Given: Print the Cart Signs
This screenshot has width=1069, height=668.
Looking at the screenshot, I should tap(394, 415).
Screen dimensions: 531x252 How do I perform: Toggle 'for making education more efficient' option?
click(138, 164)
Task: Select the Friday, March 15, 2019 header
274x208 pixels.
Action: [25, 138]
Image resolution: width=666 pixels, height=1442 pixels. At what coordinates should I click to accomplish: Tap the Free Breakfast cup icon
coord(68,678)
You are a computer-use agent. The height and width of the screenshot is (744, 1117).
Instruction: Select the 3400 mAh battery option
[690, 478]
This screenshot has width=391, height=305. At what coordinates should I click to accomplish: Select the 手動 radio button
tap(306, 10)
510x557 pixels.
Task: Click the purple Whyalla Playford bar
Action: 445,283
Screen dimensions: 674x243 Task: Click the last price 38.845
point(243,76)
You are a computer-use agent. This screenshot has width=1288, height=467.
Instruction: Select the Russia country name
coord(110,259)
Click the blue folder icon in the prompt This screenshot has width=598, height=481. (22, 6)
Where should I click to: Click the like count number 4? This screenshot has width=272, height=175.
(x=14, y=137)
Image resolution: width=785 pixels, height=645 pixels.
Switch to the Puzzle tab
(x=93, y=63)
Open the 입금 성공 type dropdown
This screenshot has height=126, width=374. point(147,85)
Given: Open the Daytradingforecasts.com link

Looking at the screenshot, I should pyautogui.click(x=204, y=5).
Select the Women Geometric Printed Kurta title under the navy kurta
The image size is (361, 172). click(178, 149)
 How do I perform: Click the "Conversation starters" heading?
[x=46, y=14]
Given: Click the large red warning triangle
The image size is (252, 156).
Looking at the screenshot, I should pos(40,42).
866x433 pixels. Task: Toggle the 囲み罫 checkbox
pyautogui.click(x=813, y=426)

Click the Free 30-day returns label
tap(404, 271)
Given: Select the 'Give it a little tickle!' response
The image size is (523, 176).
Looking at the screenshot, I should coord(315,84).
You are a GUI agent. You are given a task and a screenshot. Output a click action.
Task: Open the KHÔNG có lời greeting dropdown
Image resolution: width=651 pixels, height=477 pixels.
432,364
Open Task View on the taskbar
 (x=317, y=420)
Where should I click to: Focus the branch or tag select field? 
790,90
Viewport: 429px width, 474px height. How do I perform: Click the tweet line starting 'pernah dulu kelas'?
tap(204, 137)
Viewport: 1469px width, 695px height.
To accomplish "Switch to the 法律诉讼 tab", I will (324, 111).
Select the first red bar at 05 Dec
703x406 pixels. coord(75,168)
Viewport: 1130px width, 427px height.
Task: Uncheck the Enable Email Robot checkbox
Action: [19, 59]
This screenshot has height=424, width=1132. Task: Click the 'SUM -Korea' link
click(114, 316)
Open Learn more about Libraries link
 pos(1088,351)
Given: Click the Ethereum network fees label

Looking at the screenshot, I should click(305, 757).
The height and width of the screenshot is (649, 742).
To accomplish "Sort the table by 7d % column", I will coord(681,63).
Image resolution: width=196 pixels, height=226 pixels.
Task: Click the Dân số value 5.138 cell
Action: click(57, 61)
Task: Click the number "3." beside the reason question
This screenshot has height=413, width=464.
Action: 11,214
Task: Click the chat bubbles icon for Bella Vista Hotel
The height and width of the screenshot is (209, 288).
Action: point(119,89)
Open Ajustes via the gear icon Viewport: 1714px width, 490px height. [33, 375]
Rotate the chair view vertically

▸ **What is expected**
Print the data again exactly.

▸ **Task output**
Given: Print the Cart Signs
This screenshot has width=1069, height=668.
Looking at the screenshot, I should tap(394, 415).
Screen dimensions: 531x252 How do I perform: Toggle 'for making education more efficient' option?
click(138, 164)
Task: Select the Friday, March 15, 2019 header
274x208 pixels.
Action: [25, 138]
Image resolution: width=666 pixels, height=1442 pixels. At what coordinates should I click to accomplish: Tap the Free Breakfast cup icon
coord(68,678)
You are a computer-use agent. The height and width of the screenshot is (744, 1117).
Instruction: Select the 3400 mAh battery option
[690, 478]
This screenshot has width=391, height=305. At what coordinates should I click to accomplish: Select the 手動 radio button
tap(306, 10)
510x557 pixels.
Task: Click the purple Whyalla Playford bar
Action: 445,283
Screen dimensions: 674x243 Task: Click the last price 38.845
point(243,76)
You are a computer-use agent. This screenshot has width=1288, height=467.
Instruction: Select the Russia country name
coord(110,259)
Click the blue folder icon in the prompt This screenshot has width=598, height=481. (22, 6)
Where should I click to: Click the like count number 4? This screenshot has width=272, height=175.
(x=14, y=137)
Image resolution: width=785 pixels, height=645 pixels.
Switch to the Puzzle tab
(x=93, y=63)
Open the 입금 성공 type dropdown
This screenshot has height=126, width=374. point(147,85)
Given: Open the Daytradingforecasts.com link

Looking at the screenshot, I should pyautogui.click(x=204, y=5).
Select the Women Geometric Printed Kurta title under the navy kurta
The image size is (361, 172). click(178, 149)
 How do I perform: Click the "Conversation starters" heading?
[x=46, y=14]
Given: Click the large red warning triangle
The image size is (252, 156).
Looking at the screenshot, I should pos(40,42).
866x433 pixels. Task: Toggle the 囲み罫 checkbox
pyautogui.click(x=813, y=426)

Click the Free 30-day returns label
tap(404, 271)
Given: Select the 'Give it a little tickle!' response
The image size is (523, 176).
Looking at the screenshot, I should coord(315,84).
You are a GUI agent. You are given a task and a screenshot. Output a click action.
Task: Open the KHÔNG có lời greeting dropdown
Image resolution: width=651 pixels, height=477 pixels.
432,364
Open Task View on the taskbar
 (x=317, y=420)
Where should I click to: Focus the branch or tag select field? 
790,90
Viewport: 429px width, 474px height. How do I perform: Click the tweet line starting 'pernah dulu kelas'?
tap(204, 137)
Viewport: 1469px width, 695px height.
To accomplish "Switch to the 法律诉讼 tab", I will (324, 111).
Select the first red bar at 05 Dec
703x406 pixels. coord(75,168)
Viewport: 1130px width, 427px height.
Task: Uncheck the Enable Email Robot checkbox
Action: [19, 59]
This screenshot has height=424, width=1132. Task: Click the 'SUM -Korea' link
click(114, 316)
Open Learn more about Libraries link
 pos(1088,351)
Given: Click the Ethereum network fees label

Looking at the screenshot, I should click(305, 757).
The height and width of the screenshot is (649, 742).
To accomplish "Sort the table by 7d % column", I will coord(681,63).
Image resolution: width=196 pixels, height=226 pixels.
Task: Click the Dân số value 5.138 cell
Action: click(57, 61)
Task: Click the number "3." beside the reason question
This screenshot has height=413, width=464.
Action: 11,214
Task: Click the chat bubbles icon for Bella Vista Hotel
The height and width of the screenshot is (209, 288).
Action: point(119,89)
Open Ajustes via the gear icon Viewport: 1714px width, 490px height. [33, 375]
Rotate the chair view vertically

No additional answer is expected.